I know it makes sense to keep one’s eyes and ears open around their neighborhood. But, when I go outside, most of the time I am just trying to not spill a bowl of old cantaloupe rinds on my feet as I make my way to the green recycling bin, or I’m hauling a trash bag full of defiled cat litter over to the garbage can before it rips apart and all over the driveway. I’m too caught up in such everyday chores to pay attention to that moving van with no logo on the side and into which some guys are loading the 75-inch flat screen TV from the neighbor’s house across the street. I could be walking across a moat full of alligators and I wouldn’t notice what was going on around my feet.

Speaking of alligators, another one of Nextdoor’s hot daily topics has to do with various types of wildlife that have run amok in our area. You’d think we were living on the African savannah based on how many of our neighbors react to the critters around us.

“Today at 1:08 p.m. two deer ripped through the yard with a MOUNTAIN LION??? in pursuit. It happened really fast, we caught it on camera.”
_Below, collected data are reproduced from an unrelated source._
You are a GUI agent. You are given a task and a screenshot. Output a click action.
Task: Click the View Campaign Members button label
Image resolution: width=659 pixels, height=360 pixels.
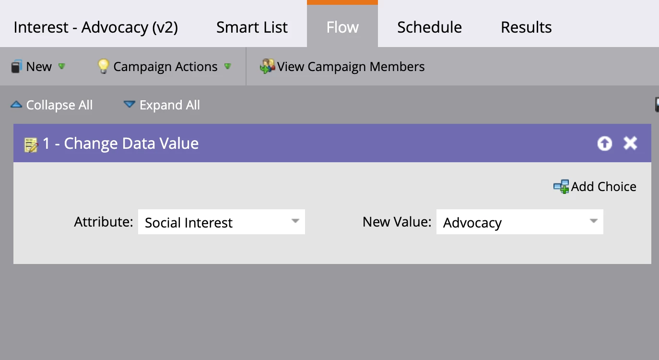(351, 67)
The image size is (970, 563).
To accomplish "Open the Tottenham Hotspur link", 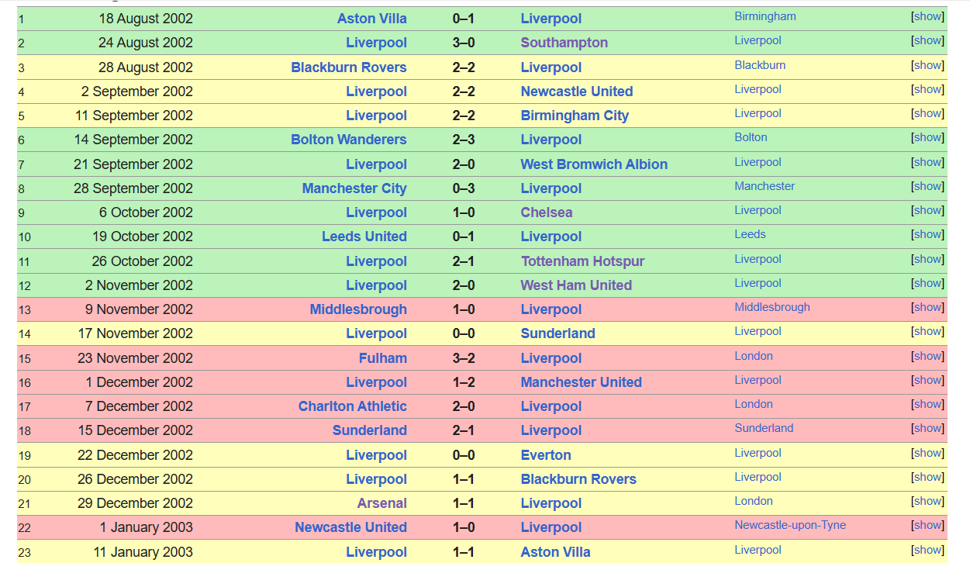I will point(583,261).
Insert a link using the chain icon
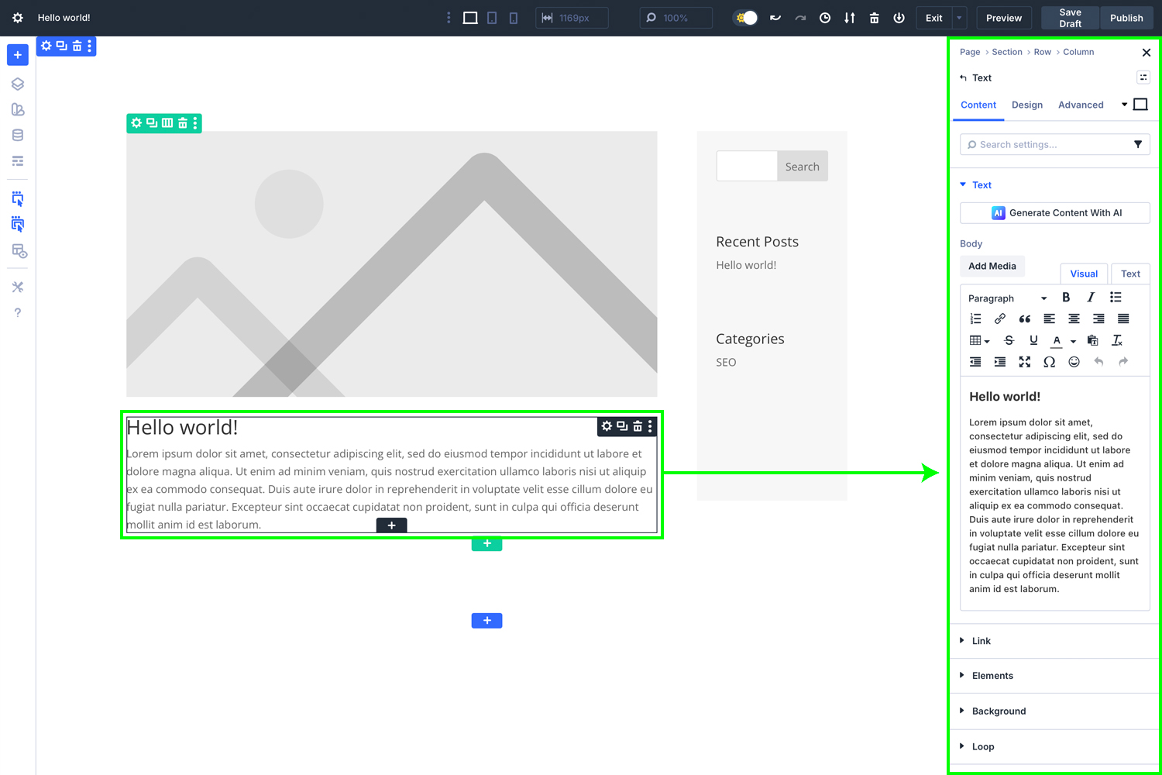1162x775 pixels. [x=999, y=319]
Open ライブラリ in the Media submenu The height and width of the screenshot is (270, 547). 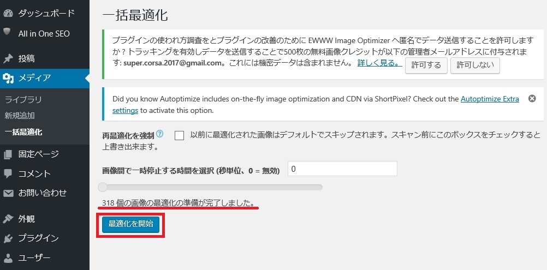pyautogui.click(x=23, y=100)
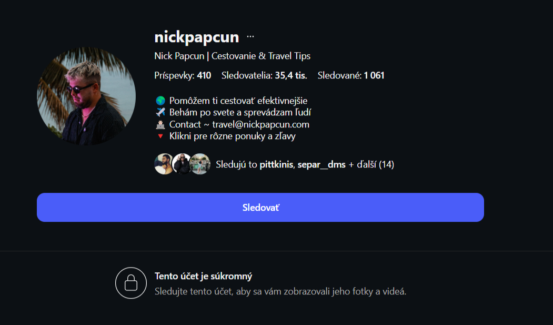Click the person-at-laptop emoji next to Contact
Screen dimensions: 553x325
[160, 124]
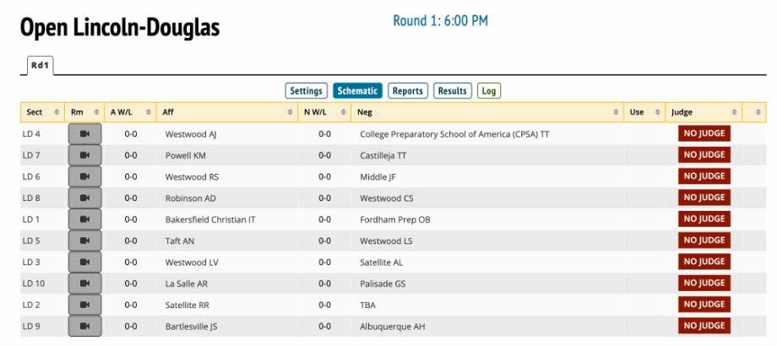Open the video room for LD 7
This screenshot has width=777, height=346.
84,155
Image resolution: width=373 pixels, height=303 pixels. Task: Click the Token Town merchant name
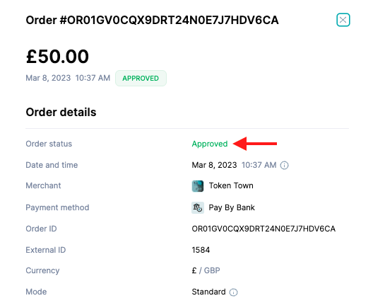[231, 185]
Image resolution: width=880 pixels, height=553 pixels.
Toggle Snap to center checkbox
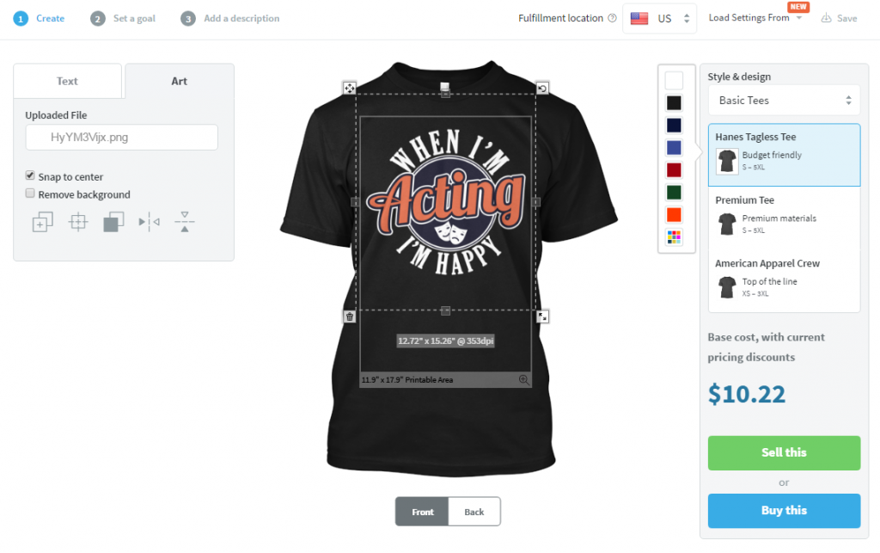(x=30, y=175)
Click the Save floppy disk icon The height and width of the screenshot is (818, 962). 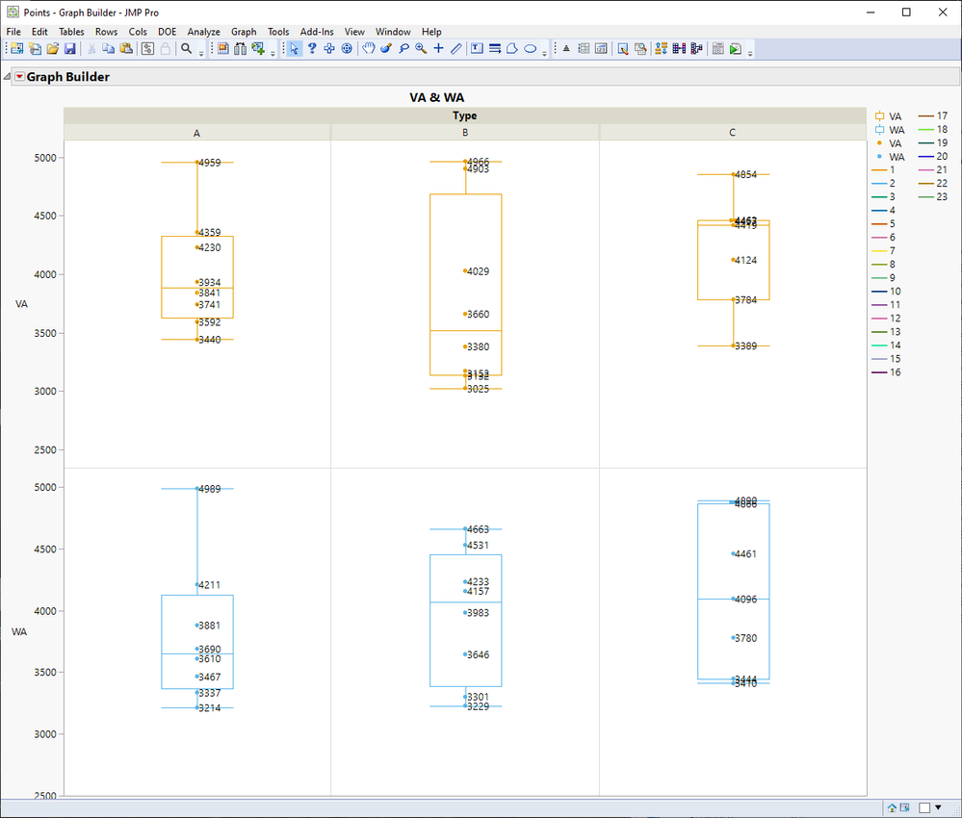69,49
(For the record, this “mountain lion” ended up being another deer.)

“Anyone missing a turkey? We saw this big turkey in the bike lane of XXXX (between YYYY and ZZZZ) at 8:35 a.m. this morning.”
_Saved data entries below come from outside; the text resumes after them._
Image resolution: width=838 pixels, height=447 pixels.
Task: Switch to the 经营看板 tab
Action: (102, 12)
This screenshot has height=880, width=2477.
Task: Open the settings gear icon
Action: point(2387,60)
(I can’t, in all good conscience, give away where this turkey was seen, in the event the viewers actually read this. However, it should be noted that turkeys on the streets of the Oakland hills are as common as our sports teams leaving town.)

Swarm!? Does anyone know someone who wants a swarm and can safely move it? It’s right in our driveway next to the road in a place people walks dogs and families.”
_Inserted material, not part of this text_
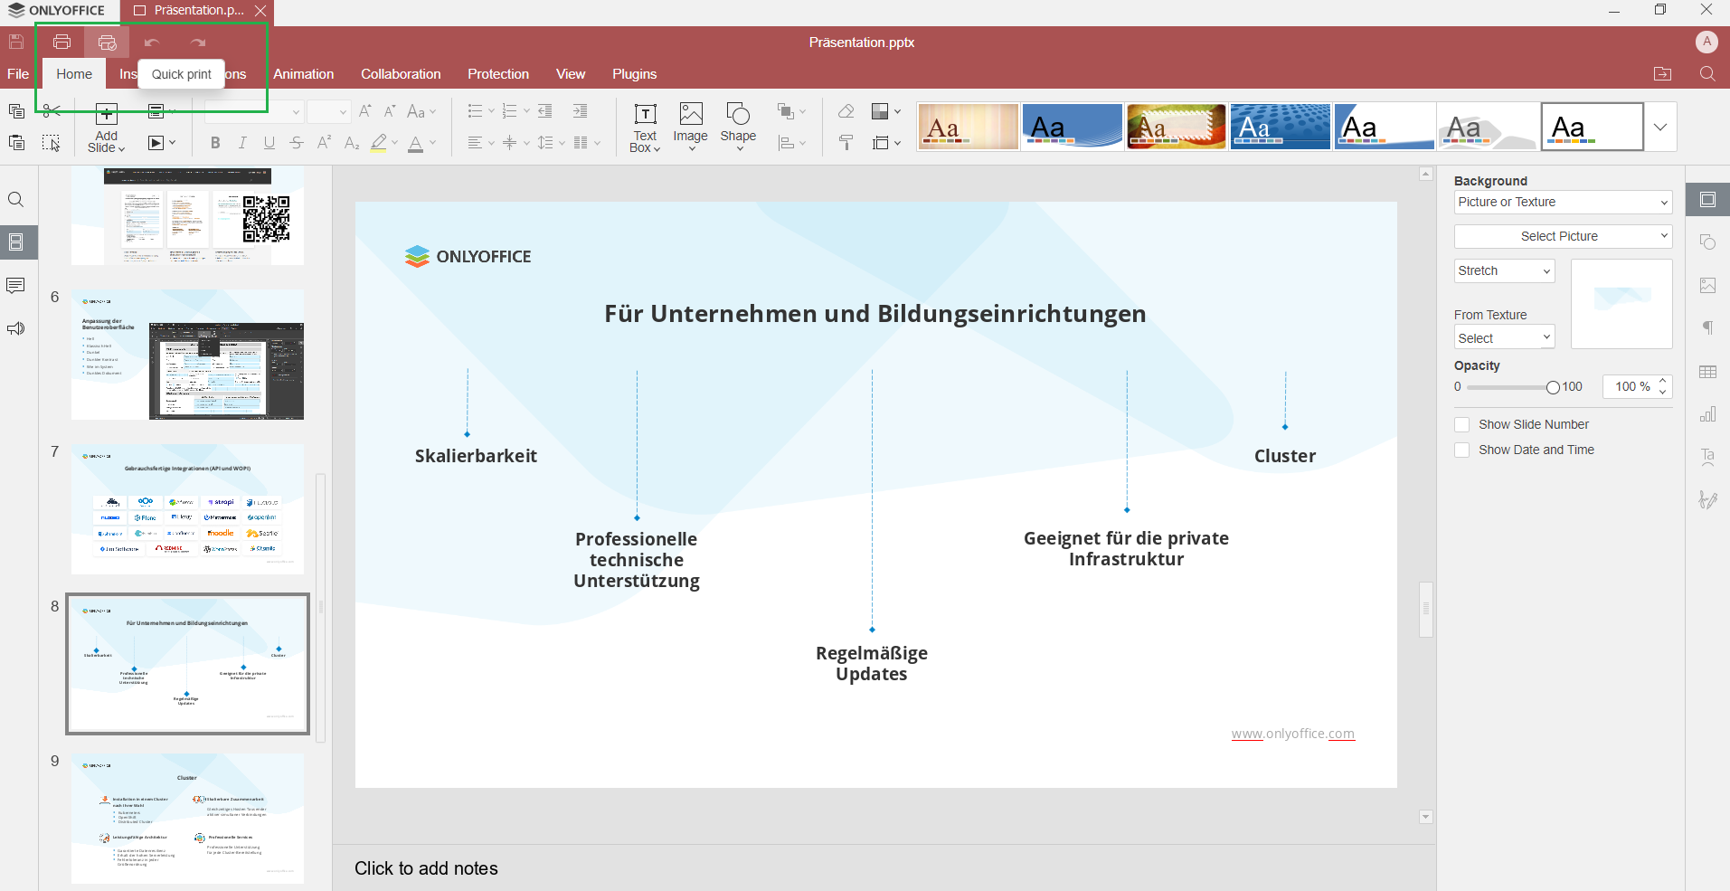Click the Clear style eraser icon
Viewport: 1730px width, 891px height.
click(x=846, y=111)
(Does anyone ever actively seek out a “swarm” of anything? I have wanted a lot of things in life. Money. Women. The biggest TV possible. But, wanting a “swarm” of bees has never, ever crossed my mind even in the most beer-addled of beer-addled moments in college.)

And then there are the grab bag of Nextdoor posts that are really all over the place. These make the site look like a cross between a giant Help Wanted site, a place to look for services based on some kind of frontier-level barter method, and a repository for photos of sunsets.

“These amazing kids have been walking my dogs and the dogs are SO happy to go out with them. Today the kids showed up with delicious home made cookies. I’m pretty sure we are getting the better end of this deal!”

“Curious to know if you refrigerate your bread. I had been doing so, since it takes me up to a couple of weeks to finish a loaf, but I read that it’s not a good idea. I tried leaving a loaf in the cupboard, and saw this white coloration on the last few slices.  Can anyone say whether this is likely to be mold or not?”

“I need to drive two cats in a Subaru Forrester for 9 hours. Looking for advice. Do people who have made a long trip like this keep your pet in a carrying case or crate?”

I could go on and on. “Stolen roller skates”. “Family takeout options”. “Poisoning underground rodents.” “Goats have arrived in the Hills!” “Seeking plumber to fix shower that does not drain.” You name it, and someone is on Nextdoor either offering it, looking for it, complaining about it or praising it.

There really is something for everyone. Including those of us wondering about a sophisticated PayPal scam involving an altercation with a bike rider during a red flag day when we need a recommendation for a plumber who might have an answer about just what kind of bird this is that’s in the middle of the sidewalk repairs that are way long overdue.